- Location of West Cambie in Richmond
- West Cambie Location in Metro Vancouver
- Coordinates: 49°11′05″N 123°06′50″W﻿ / ﻿49.184615°N 123.113832°W
- Country: Canada
- Province: British Columbia
- City: Richmond

Area
- • Total: 2.53 km^{2} (0.98 sq mi)

Population (2021)
- • Total: 12,255
- • Density: 4,844/km^{2} (12,550/sq mi)
- Forward sortation area: V6X

= West Cambie, Richmond =

West Cambie is a primarily residential neighbourhood located in Richmond, British Columbia. The neighbourhood is bounded by Garden City Road to the west, Sea Island Way and Highway 99 to the north, Shell Road to the east, and Alderbridge Way and Westminster Highway to the south.

The area is divided into three distinct sub-communities, alongside property designated for the Department of National Defence:
- The Oaks: The northernmost section of the neighbourhood, located north of Cambie Road.
- Odlinwood: The area situated east of No. 4 Road and north of Alderbridge Way.
- Alexandra: The area located west of No. 4 Road.

==History==
The West Cambie area was mostly farmland until 1909, when the Alexandra tract was subdivided from Crown Grant agricultural land into large acreage lots. The growing community featured a blend of early 20th-century housing styles, predominantly craftsman homes and bungalows. Originally designated as Section 34-5-6, this development stands as one of the municipality’s earliest recorded subdivision plans.

Between the 1970s and 1990s, The Oaks sub-community was redeveloped with low-density suburban housing, followed by the slightly higher-density development of Odlinwood in the 1990s.

In 2006, the City of Richmond released the Alexandra Area Plan, which called for the transformation of Alexandra's large lots into a denser community of low-rise apartments and townhomes to address the need for missing middle housing. Today, four- to -six-story apartment buildings line the community's western streets, while townhome complexes occupy the east.

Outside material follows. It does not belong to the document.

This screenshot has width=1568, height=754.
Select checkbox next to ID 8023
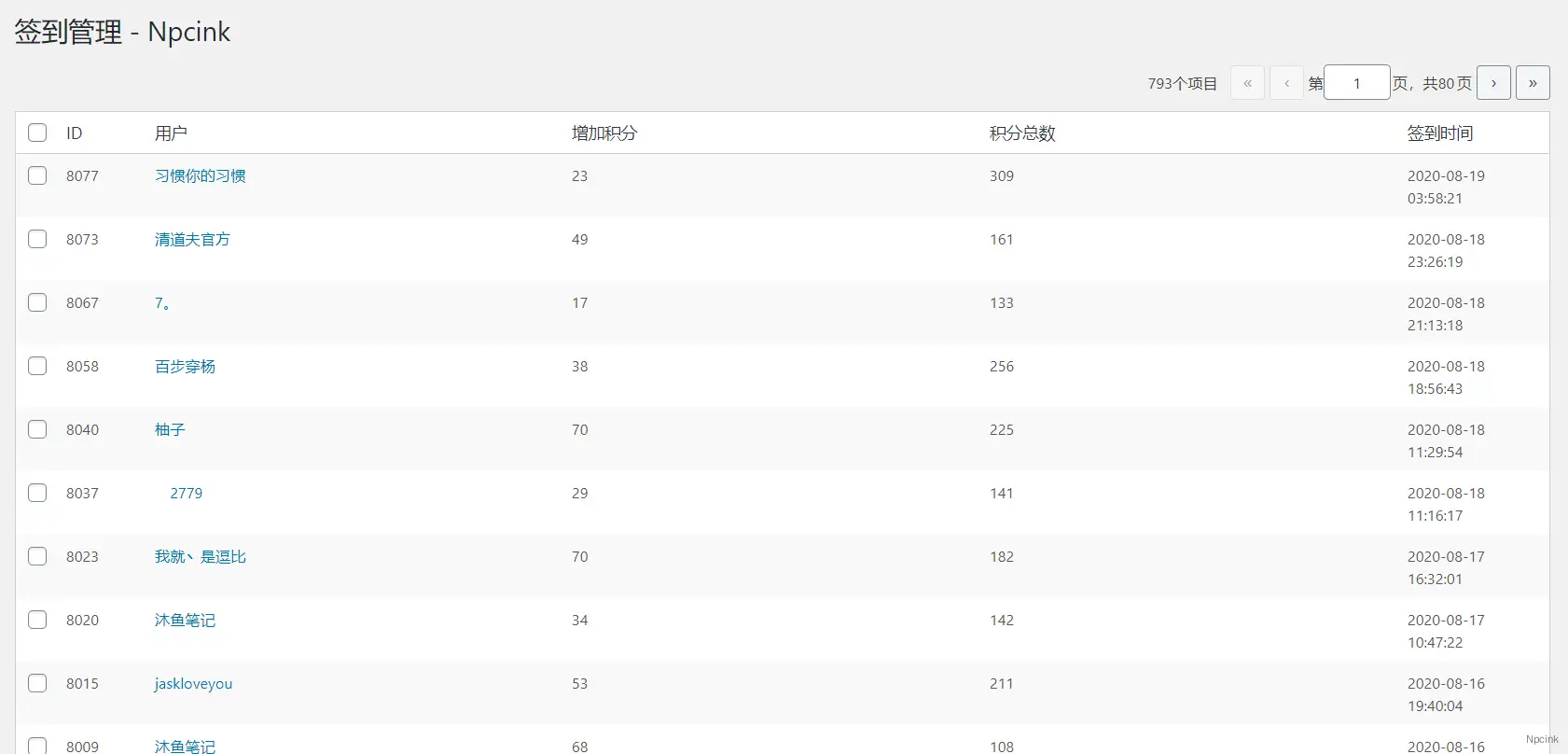point(37,556)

Following a ten-year planning process and negotiations with the city, developer SmartCentres received approval in 2013 to construct a retail complex on the southwest side of the Alexandra community. The outdoor shopping centre, Central at Garden City, opened in 2016, anchored by a Walmart Supercentre, Marshalls, Designer Shoe Warehouse, and Bed Bath & Beyond.

==Demographics==
The 2021 census found that English was spoken as mother tongue by 37.2% of the population. The next most common mother tongue language was Cantonese, spoken by 29.2% of the population, followed by Mandarin at 16.7%.

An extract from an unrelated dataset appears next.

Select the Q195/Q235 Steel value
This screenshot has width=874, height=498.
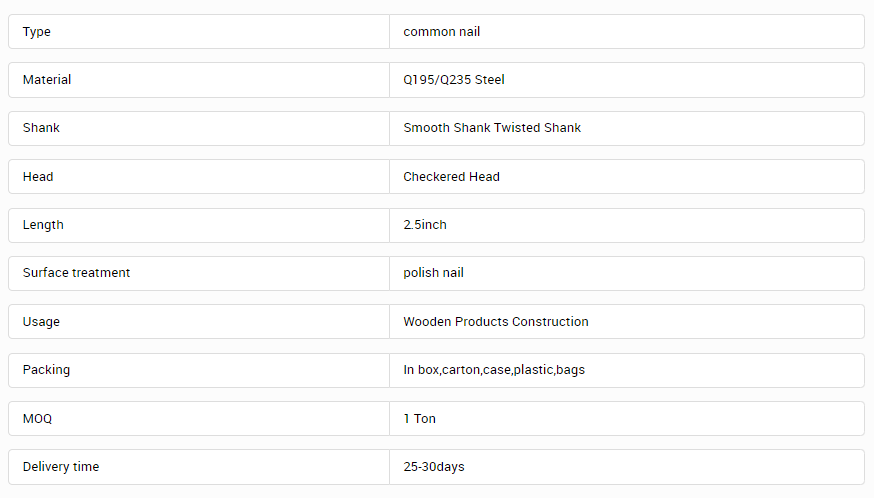454,80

Panethnic groups in the West Cambie neighbourhood (2021)
| Panethnic group | 2021 |
%
| East Asian | 72.4% |
| European | 6.7% |
| Southeast Asian | 7.8% |
| South Asian | 5.8% |
| Middle Eastern | 1.5% |
| Latin American | 1.4% |
| African | 1.4% |
| Other/multiracial | 3.2% |
| Total population | 100% |
Note: Totals greater than 100% due to multiple origin responses

==Transportation==
The vast majority of West Cambie residents rely on cars for their daily commute, with over 80% traveling either as drivers (75.4%) or passengers (6.6%). Public transit handles a modest 12.9% of work trips, while active commuting remains rare—only 3.1% of the population walks to work, and 0.6% cycle.
===Public Transport===

TransLink operates several bus routes through West Cambie, offering residents direct transit connections across Richmond and into neighbouring cities like Vancouver, Burnaby, New Westminster, and Surrey. Local service includes routes 301, 405, 407, 410, 416, and 430.

===Cycling===
West Cambie features a grid of designated bike routes that accommodate local commuting:
- East/West Connections: Odlin and Alderbridge.
- North/South Connections: Garden City, Alexandra Greenway, and the Shell Road Trail.

==Education==
The West Cambie area is home to two elementary schools:
- Tomsett Elementary School
- Talmey Elementary School

While there are no secondary schools directly in the area, the neighbourhood is in the catchment area of A.R. MacNeill Secondary School in the adjacent City Centre area.